### Instructions to follow
Word for word, copy out every line of the records, omitting each picture.

### Exercise materials
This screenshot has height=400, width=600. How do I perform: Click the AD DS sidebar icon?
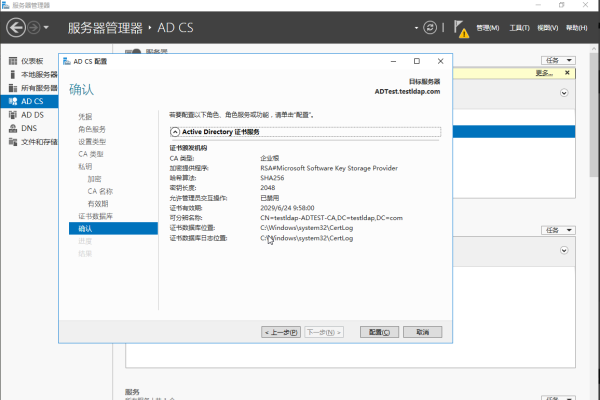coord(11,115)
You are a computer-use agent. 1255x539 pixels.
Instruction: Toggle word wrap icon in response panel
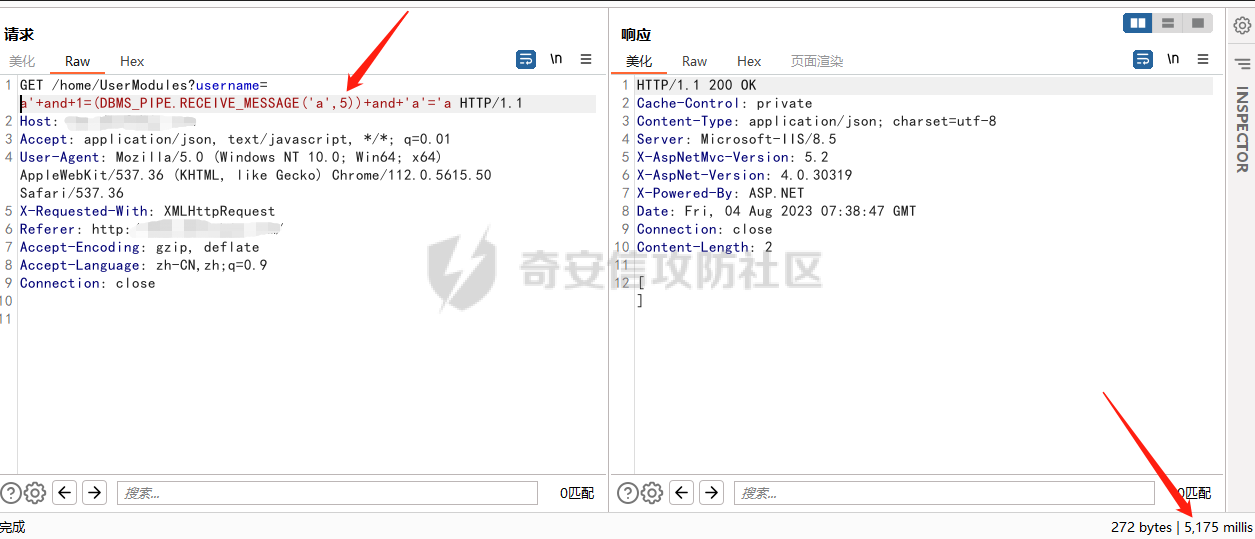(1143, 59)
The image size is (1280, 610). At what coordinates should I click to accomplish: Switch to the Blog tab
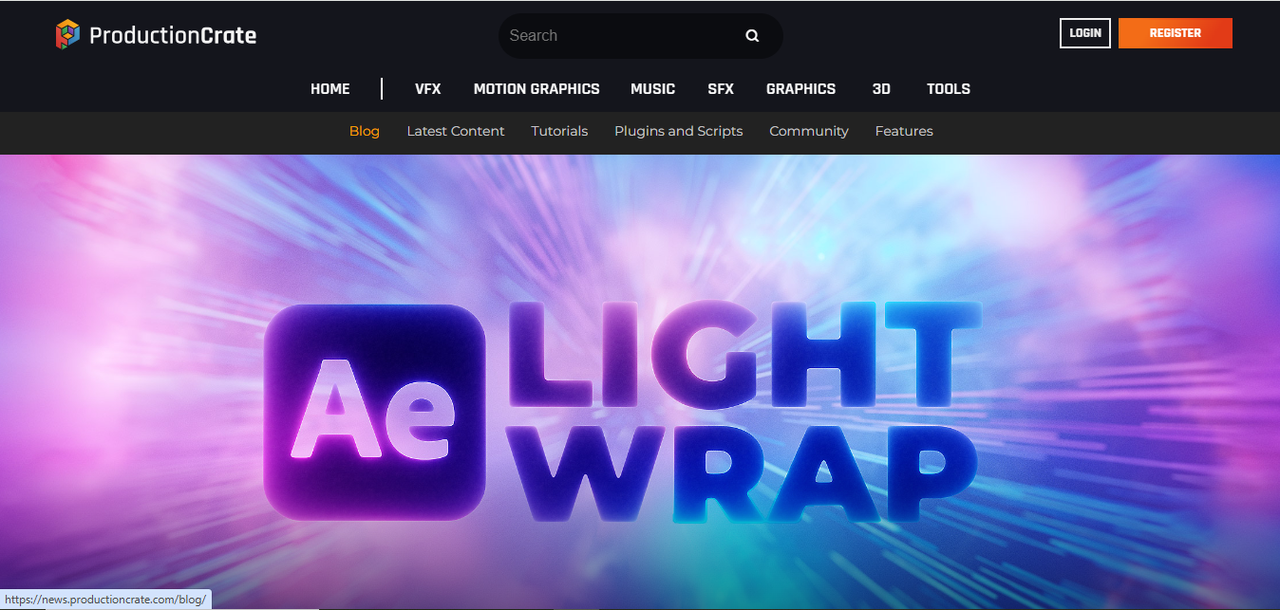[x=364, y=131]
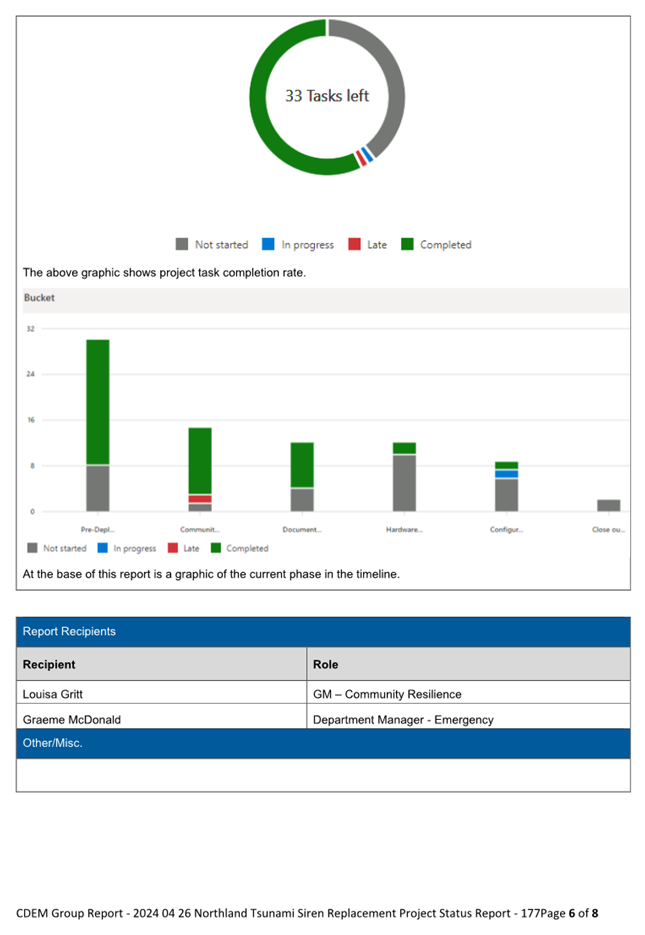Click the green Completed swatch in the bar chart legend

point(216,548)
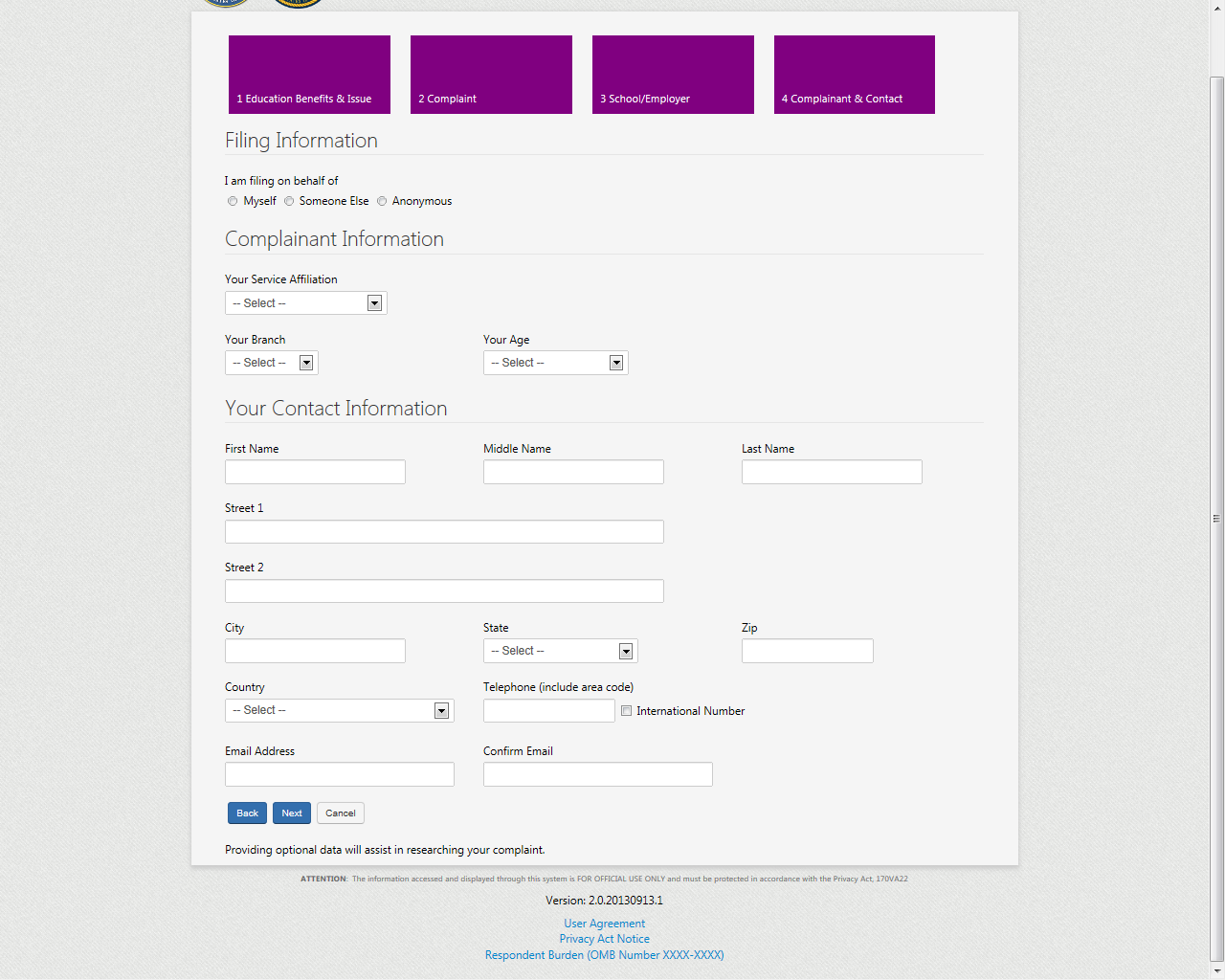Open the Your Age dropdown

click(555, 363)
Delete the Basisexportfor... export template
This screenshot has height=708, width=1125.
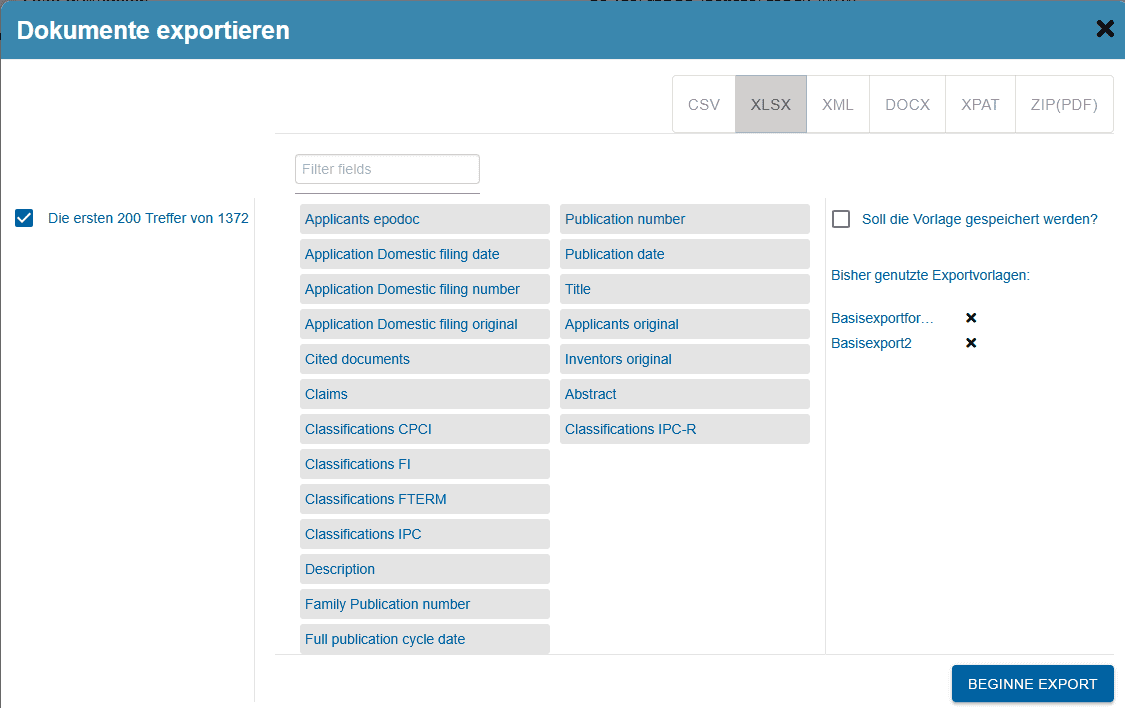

### Completed exercise
This screenshot has height=400, width=600. How do I perform: Click the AD DS sidebar icon?
coord(11,115)
You are a computer-use agent. 1255x539 pixels.
Instruction: Toggle word wrap icon in response panel
(1143, 59)
The image size is (1280, 610). At what coordinates should I click to accomplish: Switch to the Blog tab
[x=364, y=131]
Click the green Completed swatch in the bar chart legend

point(216,548)
Open the Your Age dropdown

click(555, 363)
Delete the Basisexportfor... export template
This screenshot has height=708, width=1125.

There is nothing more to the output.